Pau is a great overnight spot, up at the Ski Centre.

Then there is this Hotel/Pub/Restaurant just into Spain: http://www.trescaminos.com/restaurante.html you will be welcome to stay a night in their car park if you eat in the bar. It's not as grand as the web site makes it look. The bar is full of locals in the evenings and is my kind of fun.

There are also many Discovery Espana sites in the area, also well worth the visit: http://www.espana-discovery.es/en

Alan.

Edit: Pau may not be for everybody, it's wild, remote and there are often no other vans there when we stay. I love it.


----------



## centrefire (Apr 23, 2007)

Some brillant hands on experience there, I will have another look at the map and decide which of the mountain passes to take. There will be three Paddy's on tour so the craic should be good.


----------



## erneboy (Feb 8, 2007)

I am a Paddy too. You will like the Pub I linked to I think, Alan.


----------



## centrefire (Apr 23, 2007)

Alan , we'll leave a Pint for you.
Brendan


----------



## colonel (Oct 11, 2008)

Have used the route up from Pau and crossing using the Somport tunnel. I do not recommend using the campsite in Huesca tho' really awful place in the middle of a street market. 

Enjoy your trip


----------



## Jean-Luc (Jul 21, 2005)

We traveled Huesca - Pau early last June.
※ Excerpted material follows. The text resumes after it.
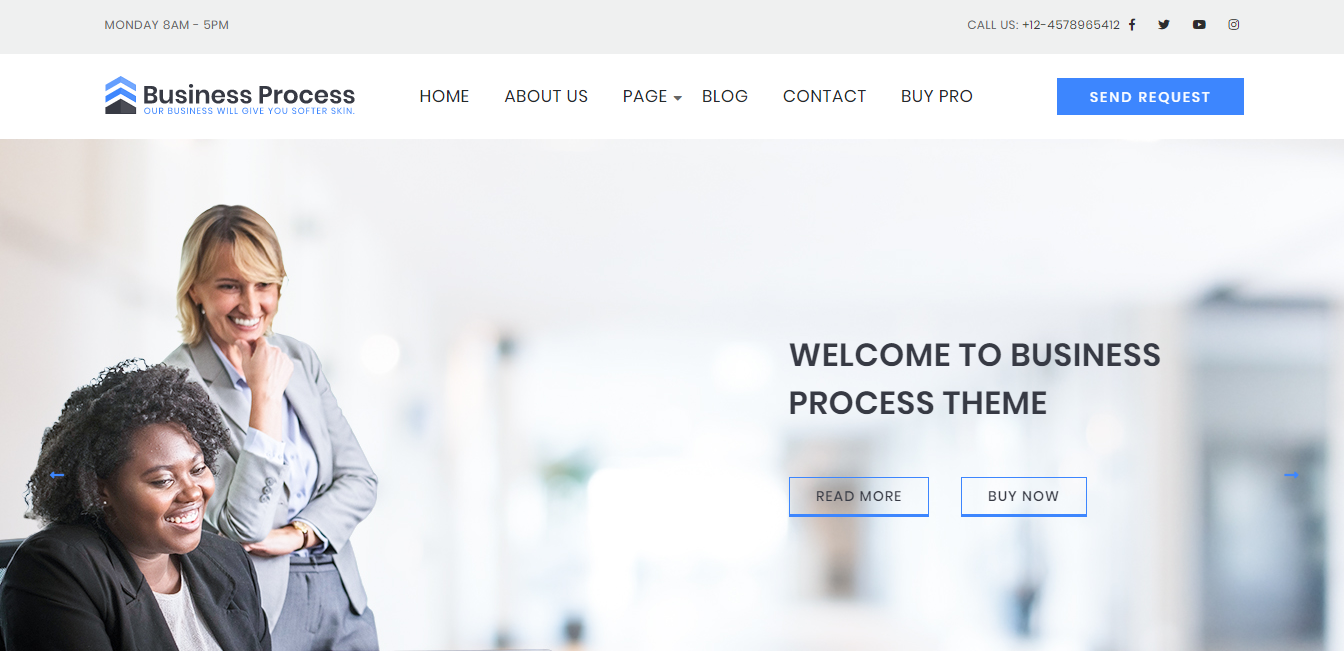Go to previous slide with left arrow
Image resolution: width=1344 pixels, height=651 pixels.
pos(57,475)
We took the more direct A136/D934 which was really spectacular. However if I was traveling Southbound I would probable opt for the Somport Tunnel route.
Some sections of the D934 are very steep, quite narrow, with quite a few hairpin bends as you head North after entering France.

If you do opt for the D934/A136 route, Laruns on the D934 has an excellent Aire right in the center of the town.

Have you considered the more Easterly route Montrejeau - LLeida (N125 France/ N230 Spain), it's an excellent route with a lovely Aire at Bagnères-de-Luchon which is just a short detour off the route.
From Bagnères-de-Luchon do not be tempted to use the D618a/N141 to access the N230, I was advised by locals it is only suitable for cars.


----------



## taffman (Jun 15, 2008)

Don't use the tunnel. Treat yourself to a trip over the top. A few hairpins but nothing too drastic. 

Then drop down into Canfranc and see the massive railways station built for the king of Spain. Used once. Very impressive even if you are not a train spotter. You can park right outside it.


----------



## centrefire (Apr 23, 2007)

There is alot of information in your posts and we need to study same before we decide, we will be driving 3-3.5 t campers and I am wondering are there any low bridges and weight restrictions to be alert for.


----------



## 113016 (Jun 5, 2008)

centrefire said:


> There is alot of information in your posts and we need to study same before we decide, we will be driving 3-3.5 t campers and I am wondering are there any low bridges and weight restrictions to be alert for.


Don't worry about it centrefire, just go and enjoy. Spanish roads are certainly better than here in the UK. Bridge and weight restrictions are well marked.
I hauled a 4.2 metre high trailer all over Spain and had no problems.
You could buy a good map, showing bridge heights


----------